--- REQUIRED WORK ---
A complete, word-for-word restatement of the entries is needed.

══ RECORDS SUPPLIED

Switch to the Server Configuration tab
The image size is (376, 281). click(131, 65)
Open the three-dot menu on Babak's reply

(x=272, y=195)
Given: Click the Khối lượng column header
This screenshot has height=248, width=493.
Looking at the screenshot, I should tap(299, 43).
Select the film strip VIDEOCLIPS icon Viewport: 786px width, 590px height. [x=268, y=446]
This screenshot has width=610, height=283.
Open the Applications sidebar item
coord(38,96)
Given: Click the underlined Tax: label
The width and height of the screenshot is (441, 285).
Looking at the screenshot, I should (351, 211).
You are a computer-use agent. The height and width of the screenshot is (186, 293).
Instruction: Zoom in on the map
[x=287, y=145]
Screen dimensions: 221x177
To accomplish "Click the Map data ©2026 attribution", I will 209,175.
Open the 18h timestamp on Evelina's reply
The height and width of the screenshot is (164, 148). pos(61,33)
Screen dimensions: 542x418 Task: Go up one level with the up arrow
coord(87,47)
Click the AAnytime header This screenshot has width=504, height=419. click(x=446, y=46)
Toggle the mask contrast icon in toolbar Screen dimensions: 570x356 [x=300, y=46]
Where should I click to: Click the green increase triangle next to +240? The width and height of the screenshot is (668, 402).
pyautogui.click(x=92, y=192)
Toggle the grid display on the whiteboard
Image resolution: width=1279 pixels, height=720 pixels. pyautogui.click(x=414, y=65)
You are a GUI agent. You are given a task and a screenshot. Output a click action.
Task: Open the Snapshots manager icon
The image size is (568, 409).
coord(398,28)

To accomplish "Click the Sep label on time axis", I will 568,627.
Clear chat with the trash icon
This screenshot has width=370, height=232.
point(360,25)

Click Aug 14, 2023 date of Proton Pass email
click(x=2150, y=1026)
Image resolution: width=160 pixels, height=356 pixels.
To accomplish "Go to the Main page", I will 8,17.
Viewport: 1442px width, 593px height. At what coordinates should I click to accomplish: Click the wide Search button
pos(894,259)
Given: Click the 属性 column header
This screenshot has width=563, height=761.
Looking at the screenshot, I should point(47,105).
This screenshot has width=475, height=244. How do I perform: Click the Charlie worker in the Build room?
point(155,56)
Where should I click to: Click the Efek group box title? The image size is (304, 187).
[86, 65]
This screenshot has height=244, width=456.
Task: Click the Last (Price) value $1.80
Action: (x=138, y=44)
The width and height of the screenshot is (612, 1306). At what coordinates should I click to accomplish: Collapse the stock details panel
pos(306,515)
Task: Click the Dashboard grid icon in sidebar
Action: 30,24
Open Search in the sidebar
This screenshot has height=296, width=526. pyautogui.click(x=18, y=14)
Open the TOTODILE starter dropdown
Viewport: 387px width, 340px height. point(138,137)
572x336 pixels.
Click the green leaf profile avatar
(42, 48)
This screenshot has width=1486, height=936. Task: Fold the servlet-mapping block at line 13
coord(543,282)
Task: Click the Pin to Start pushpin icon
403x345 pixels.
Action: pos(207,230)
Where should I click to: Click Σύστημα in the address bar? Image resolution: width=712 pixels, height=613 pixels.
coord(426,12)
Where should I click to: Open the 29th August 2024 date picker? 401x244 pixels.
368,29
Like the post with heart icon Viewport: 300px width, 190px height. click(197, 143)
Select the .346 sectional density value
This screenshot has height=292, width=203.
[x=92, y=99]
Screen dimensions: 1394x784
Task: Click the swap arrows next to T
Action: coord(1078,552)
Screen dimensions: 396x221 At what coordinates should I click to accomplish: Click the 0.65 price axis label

════

--- ANSWER SECTION ---
Switch to the Server Configuration tab
The image size is (376, 281). click(131, 65)
Open the three-dot menu on Babak's reply

(x=272, y=195)
Given: Click the Khối lượng column header
This screenshot has height=248, width=493.
Looking at the screenshot, I should tap(299, 43).
Select the film strip VIDEOCLIPS icon Viewport: 786px width, 590px height. [x=268, y=446]
This screenshot has width=610, height=283.
Open the Applications sidebar item
coord(38,96)
Given: Click the underlined Tax: label
The width and height of the screenshot is (441, 285).
Looking at the screenshot, I should (351, 211).
You are a computer-use agent. The height and width of the screenshot is (186, 293).
Instruction: Zoom in on the map
[x=287, y=145]
Screen dimensions: 221x177
To accomplish "Click the Map data ©2026 attribution", I will 209,175.
Open the 18h timestamp on Evelina's reply
The height and width of the screenshot is (164, 148). pos(61,33)
Screen dimensions: 542x418 Task: Go up one level with the up arrow
coord(87,47)
Click the AAnytime header This screenshot has width=504, height=419. click(x=446, y=46)
Toggle the mask contrast icon in toolbar Screen dimensions: 570x356 [x=300, y=46]
Where should I click to: Click the green increase triangle next to +240? The width and height of the screenshot is (668, 402).
pyautogui.click(x=92, y=192)
Toggle the grid display on the whiteboard
Image resolution: width=1279 pixels, height=720 pixels. pyautogui.click(x=414, y=65)
You are a GUI agent. You are given a task and a screenshot. Output a click action.
Task: Open the Snapshots manager icon
The image size is (568, 409).
coord(398,28)

To accomplish "Click the Sep label on time axis", I will 568,627.
Clear chat with the trash icon
This screenshot has width=370, height=232.
point(360,25)

Click Aug 14, 2023 date of Proton Pass email
click(x=2150, y=1026)
Image resolution: width=160 pixels, height=356 pixels.
To accomplish "Go to the Main page", I will 8,17.
Viewport: 1442px width, 593px height. At what coordinates should I click to accomplish: Click the wide Search button
pos(894,259)
Given: Click the 属性 column header
This screenshot has width=563, height=761.
Looking at the screenshot, I should point(47,105).
This screenshot has width=475, height=244. How do I perform: Click the Charlie worker in the Build room?
point(155,56)
Where should I click to: Click the Efek group box title? The image size is (304, 187).
[86, 65]
This screenshot has height=244, width=456.
Task: Click the Last (Price) value $1.80
Action: (x=138, y=44)
The width and height of the screenshot is (612, 1306). At what coordinates should I click to accomplish: Collapse the stock details panel
pos(306,515)
Task: Click the Dashboard grid icon in sidebar
Action: 30,24
Open Search in the sidebar
This screenshot has height=296, width=526. pyautogui.click(x=18, y=14)
Open the TOTODILE starter dropdown
Viewport: 387px width, 340px height. point(138,137)
572x336 pixels.
Click the green leaf profile avatar
(42, 48)
This screenshot has width=1486, height=936. Task: Fold the servlet-mapping block at line 13
coord(543,282)
Task: Click the Pin to Start pushpin icon
403x345 pixels.
Action: pos(207,230)
Where should I click to: Click Σύστημα in the address bar? Image resolution: width=712 pixels, height=613 pixels.
coord(426,12)
Where should I click to: Open the 29th August 2024 date picker? 401x244 pixels.
368,29
Like the post with heart icon Viewport: 300px width, 190px height. click(197, 143)
Select the .346 sectional density value
This screenshot has height=292, width=203.
[x=92, y=99]
Screen dimensions: 1394x784
Task: Click the swap arrows next to T
Action: coord(1078,552)
Screen dimensions: 396x221 At what coordinates should I click to accomplish: Click the 0.65 price axis label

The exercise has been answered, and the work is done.